#### To be done:
- a) Answer these from the van-buying guide:
(i) How many platforms does it say dominate the North American full-size van conversion market?
(ii) What starting price does it give for the Mercedes eSprinter?
(iii) How many passengers does the Transit Crew's factory bench seat?
- b) Pick up the van-buying guide right after its final sentence and continue writing it.

#### Extract to read:
"""
How to Buy a Van for Conversion
Three years. Three near-misses. One very specific spec. Here is what we actually considered.
// 01 — Pick Your Platform
Four platforms dominate the North American full-size van conversion market. The platform decision drives everything that follows — layout options, AWD availability, parts access, and resale.
| Ford Transit ★ | Mercedes Sprinter | Ram ProMaster | |
|---|---|---|---|
| AWD Available | Yes | Yes (4x4, most years) | No |
| Crew / Family Config | Yes | Crew Van (no AWD config) | No |
| High Roof Option | Yes | Yes | Yes |
| Standing Height (HR) | ~6'6" | ~6'4" | ~6'4" |
| Flat Floor | No (driveshaft hump) | No | Yes (FWD) |
| Bench Removal | Basic tools, ~10 min | Tool-free, flush mounts | N/A |
| Parts in Canada | Excellent | Specialist req'd | Good |
| Used Price Range (CA) | $$$ | $$$$ | $$ |
| Our Take | Best family build platform | Best height + bench removal, no AWD crew | Best flat floor, no AWD |
We came very close to buying a 2023 Sprinter. Clean van, right roof height, reasonable price. The thing that stopped us: no AWD option in Canada for that configuration, and the parts and service story outside major cities made us uncomfortable for a van we planned to take into remote areas. Your risk tolerance and use case may differ.
The E-Transit and eSprinter exist — but neither is a realistic conversion platform for Canadian family use right now. Here is why:
Ford E-Transit is cargo-only in North America. No crew configuration, no AWD, and a high-roof range of around 175 km (EPA estimated) in ideal conditions. Cold weather drops that significantly. For a family van that needs legal rear seating and trips outside urban charging infrastructure, it does not work.
Mercedes eSprinter is also cargo-only in the Canadian market. Starting around $107,000 CAD. Range is better (113 kWh battery, up to ~400 km WLTP), but WLTP is a European lab cycle — real Canadian winter range will be materially lower. No crew config, no AWD.
The battery weight also eats payload capacity, and both platforms require you to think hard about charging infrastructure for trips outside major centres. Watch this space — the platforms will catch up — but for a conversion van you plan to drive into the backcountry in January, neither is there yet.
// 02 — Transit Configurations: The Four Decisions
If you go Transit, four variables define what you can build. Get one wrong and you spend the entire build working around it.
// 03 — The Second-Row Bench: Families Read This
This section is for people who need to legally transport children or passengers — not just camp. The rules here matter and vary by jurisdiction. Verify everything with your province or state before making decisions.
The Transit Crew comes with a factory three-passenger bench mounted to factory anchor points. In Canada and the US, legally transporting passengers requires seats properly anchored to manufacturer-approved mounting points. The factory bench satisfies this out of the box.
For our build, keeping the factory bench was a deliberate call:
- We use the van as a daily family driver throughout the build without restriction
- The bench unbolts in under ten minutes — anchor points stay clean for reinstallation
- The cargo area behind the second row is where the build lives — the bench does not eat into it
- If you remove it permanently, you are committing to a two-passenger vehicle legally. Know what you are giving up before you remove it.
"""
#### Available data:
"""
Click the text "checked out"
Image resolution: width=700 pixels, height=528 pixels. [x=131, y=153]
"""
#### Task responses:
- a)
(i) Four.
(ii) Around $107,000 CAD.
(iii) Three.

- b)
Aftermarket Seating Warning
If you plan to add seating beyond the factory config, this is where we would be most cautious. A seat not properly anchored to the vehicle's structural frame is a projectile in a collision. Factory seats are designed around the vehicle's structural geometry and crash-tested. Aftermarket seats need equivalent certification and proper structural mounting — not lumber mounts or repurposed hardware. This is a certified installer conversation, not a forum thread.
Transit Bench Removal
The Transit Crew bench is not a quick-release system — it requires basic hand tools (a socket wrench). On our van it comes out in under ten minutes and the anchor hardware sits clean afterward. Not difficult, but it is worth noting for anyone expecting a flip-and-go setup. The anchor points are designed for reinstallation, so there is no penalty to removing and replacing it repeatedly.
The Sprinter Has Better Bench Engineering
This is worth knowing — particularly if you spent years specifically hunting the Transit for its bench, as we did. The VS30 Sprinter Crew Van (2019 and up) has a tool-free bench removal system. The mounts are recessed into the floor and sit flush when the bench is out, leaving a completely clean load floor. No bolts, no tools, no cleanup.
It goes further than that. The Sprinter bench is modular enough that an upholsterer can convert a three-seat bench into a two-seat configuration and refinish the cover to look factory. If you want legal rear seating but also want a workspace or sleeping platform alongside it, that is a real option on the Sprinter that does not exist on the Transit.
The trade-off: the Sprinter Crew Van is not available with AWD in Canada. If AWD is non-negotiable for your use case, the Transit is still the call. But if you are building for mild Canadian winters or southern use, the Sprinter's bench system is genuinely superior for conversion flexibility.
// 04 — Safety: What the Rules Don't Cover
This is what we thought about during our own build planning. We are not safety engineers, certified installers, or legal experts. These are the questions we asked ourselves — not instructions. Consult qualified professionals before making decisions.
Airbag Zones
Modern vans have more airbag coverage than most builders account for. The Transit has side curtain airbags that deploy from the headliner along the roofline, and side torso airbags built into the front seat backs. Before finalizing any ceiling plan, overhead cabinet layout, or wall treatment, map where those deployment paths run. The factory documentation for your specific van shows the airbag zones. We checked it before finalizing any ceiling or wall plan. Whether you do the same is your call — but it is something we considered before touching anything.
The RV Classification Question
Once a vehicle is classified as a recreational vehicle in many jurisdictions, it exits the passenger vehicle safety framework and enters a much lighter regulatory regime. Some conversion builders pursue this classification deliberately because it loosens requirements around seating, restraints, and other safety systems. We are not going to tell you whether to pursue that or not. What we will say: the reason those requirements exist in passenger vehicles is because they save lives in collisions. Just because the rules do not require something once you are classified as an RV does not mean the physics changed. If you are putting your family in the vehicle, that is worth sitting with.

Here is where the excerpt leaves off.